**Work instructions**
The records that follow are to be given again exactly, with their pictures omitted.

= = = = = = =

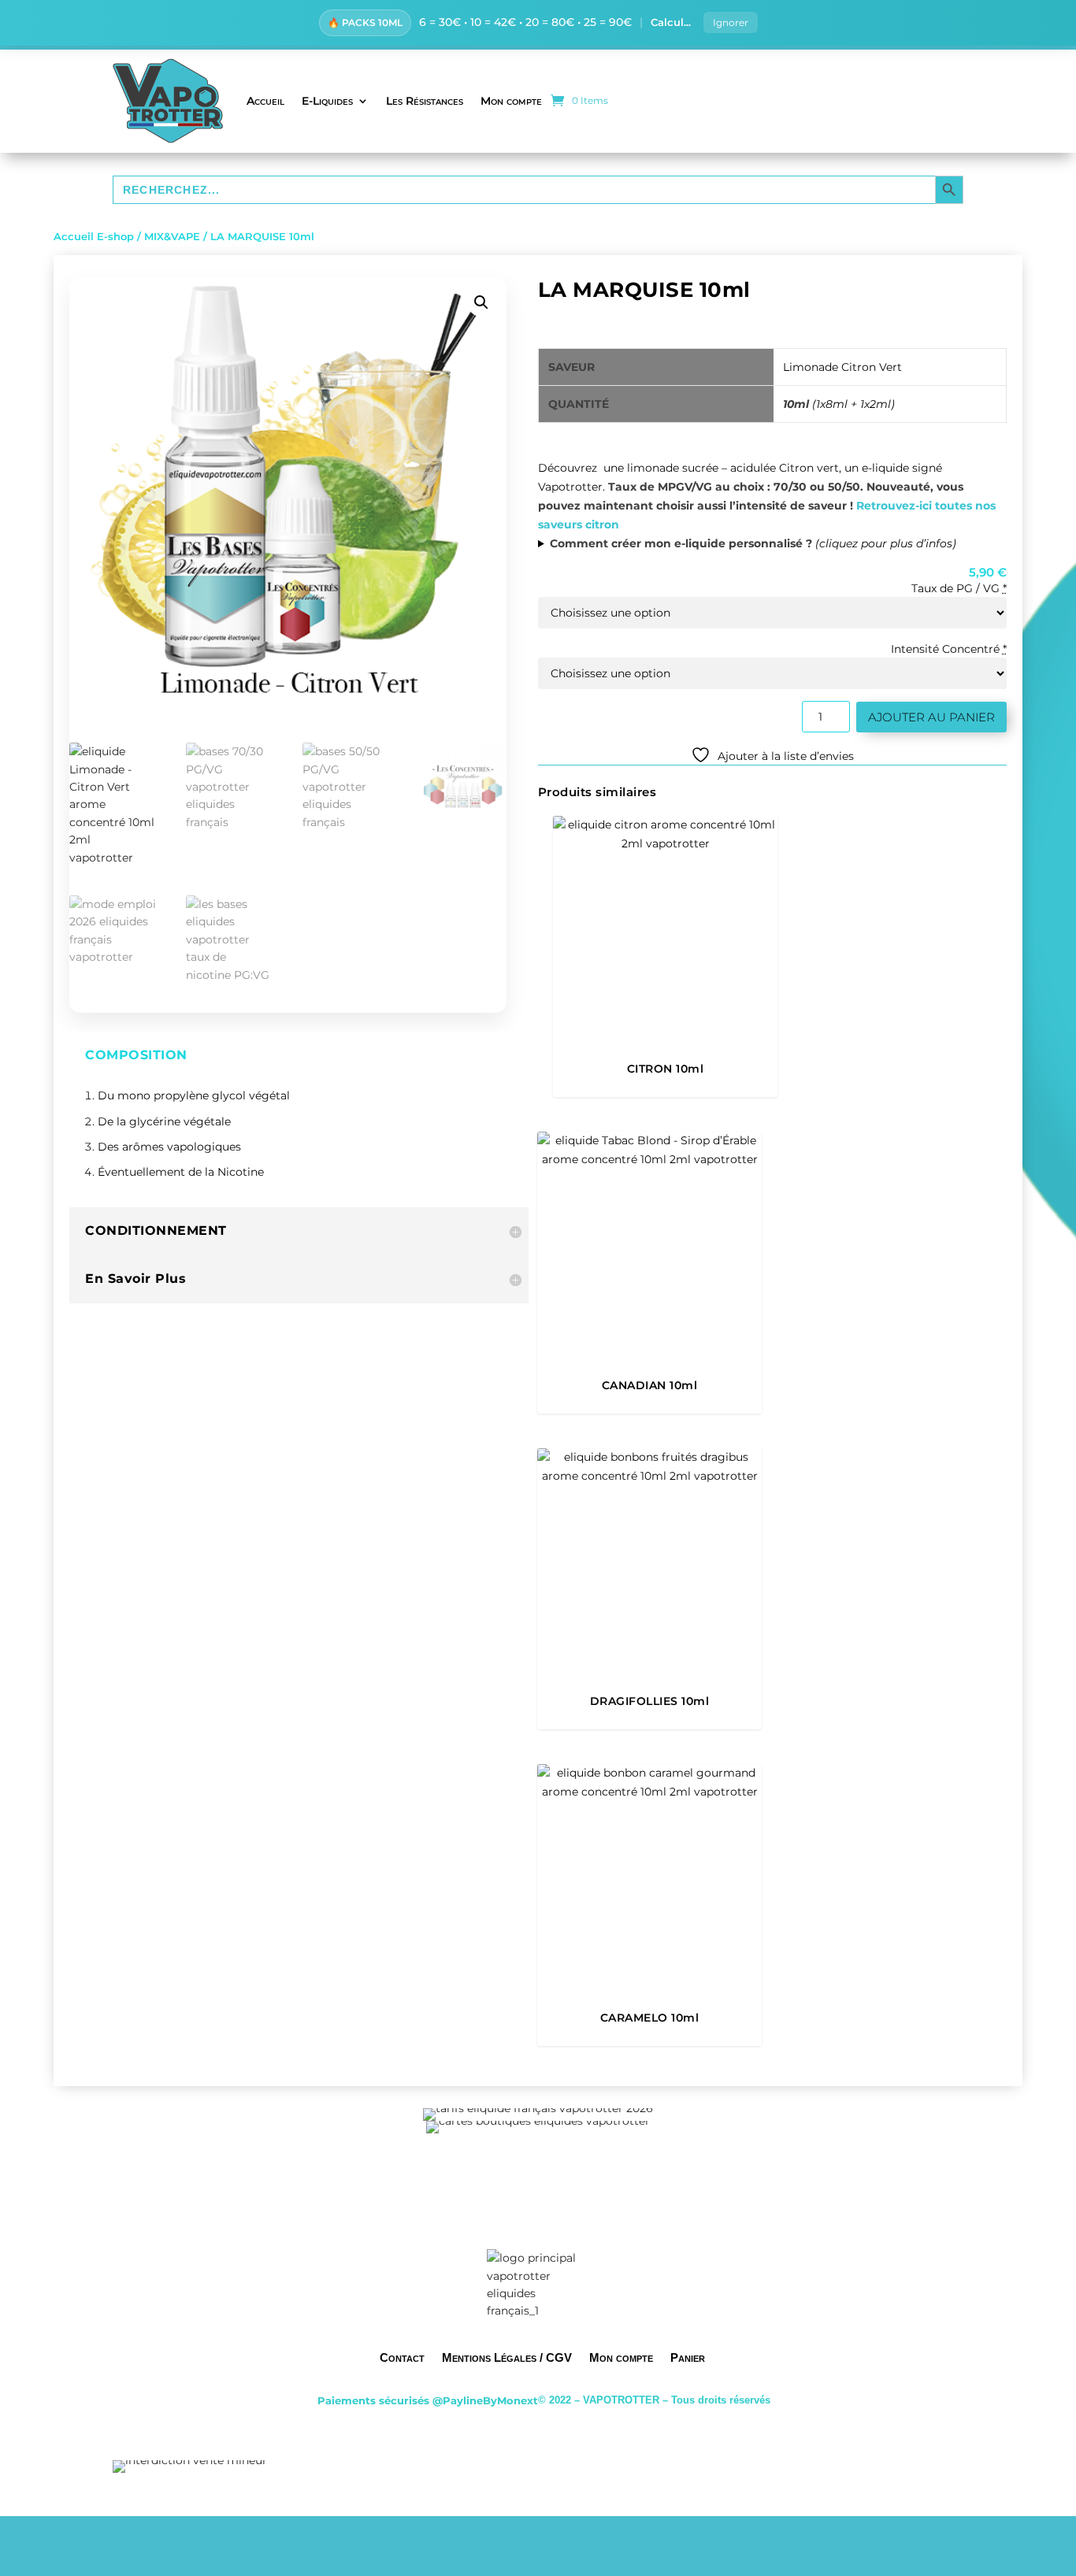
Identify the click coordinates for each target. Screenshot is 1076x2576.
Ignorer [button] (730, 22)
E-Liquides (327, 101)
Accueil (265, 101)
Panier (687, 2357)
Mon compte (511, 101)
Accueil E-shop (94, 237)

= = = = = = =

**Task output**
Identify the click coordinates for each target. Screenshot is 1076x2576.
Ignorer [button] (730, 22)
E-Liquides (327, 101)
Accueil (265, 101)
Panier (687, 2357)
Mon compte (511, 101)
Accueil E-shop (94, 237)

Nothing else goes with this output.